In light of these things, verse 9:28 requires more treatment: “…so also Christ, once having been offered to bear away the sins of many, will be seen, apart from sin, out from [a] second in those awaiting Him unto salvation.”
This is often understood as an eschatological statement: we are waiting for Christ to be seen a second time apart from sin to bring salvation. The addition of the word “time” lends itself to this: “Christ…will be seen a second time….” But “time” doesn’t appear in the Greek. If “second” doesn’t refer to time, it could refer to source. In other words, Christ will be seen, apart from sin, out from second covenant or new covenant realities.
The Old Testament backdrop for Christ’s ministry is the Day of Atonement. The author connects second covenant realities to the second chamber in the tabernacle—the most holy place. On the Day of Atonement, the high priest entered the second chamber once to atone for all the sins of the year. Then he came out of the second chamber, through the veil, to present himself alive to the people who waited outside. When the people saw him, they knew God was pleased, and they were saved.
Hebrews 9:28 tells us Christ was offered once to bear the sins of many. Then He entered the true sanctuary, not of this creation, to appear in God’s presence for us (Heb. 9:24). When the writer says Christ will be seen, apart from sin, out from a second in those awaiting Him unto salvation, he evokes the imagery of the high priest coming out of the most holy place to present Himself to the people waiting for him.
The author uses the term “awaiting” to draw on the imagery of the Day of Atonement, not to say we are waiting for Christ. “Awaiting” in this sense describes a posture of faith, of looking to Jesus. The future tense conveys the sense of a promise more than time: if we look to Jesus, He will be seen unto salvation.
“Awaiting” certainly encompasses the eschatological sense, but seeing Christ unto salvation isn’t limited to Christ’s future return. The whole thrust of Hebrews is that Jesus has finished the purification of sins. We aren’t waiting for anything. The writer is thinking more broadly than eschatology. When we believe, Christ is always seen out from second sanctuary realities.
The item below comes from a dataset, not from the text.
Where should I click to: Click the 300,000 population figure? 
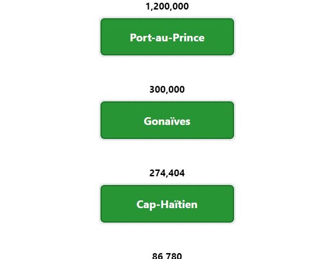coord(167,90)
He is ever our High Priest emerging from the presence of God, whom He has fully and eternally pleased.
Understood this way, Christ is seen in us unto salvation as we believe in His one offering, the removal of sin, the cleansing of our consciences, the bringing of us to perfection and sanctification in Christ; as we live and move and have our being in the heavenly temple of Christ that is not of this creation.
It is significant that the writer says Christ is seen apart from sin out from a second *in* us. This is a statement of spiritual experience. It is the Spirit that enables us to see Christ apart from sin out from a second, and this occurs within us as individuals and as a community of believers. We can easily connect this with Paul’s comments in 2 Corinthians 3 about the veil over our minds. When the heart turns to the Lord, the veil is removed. Christ is seen by the Spirit in the glory of second covenant realities as opposed to the fading glory of the first covenant (2 Cor. 3:7-18).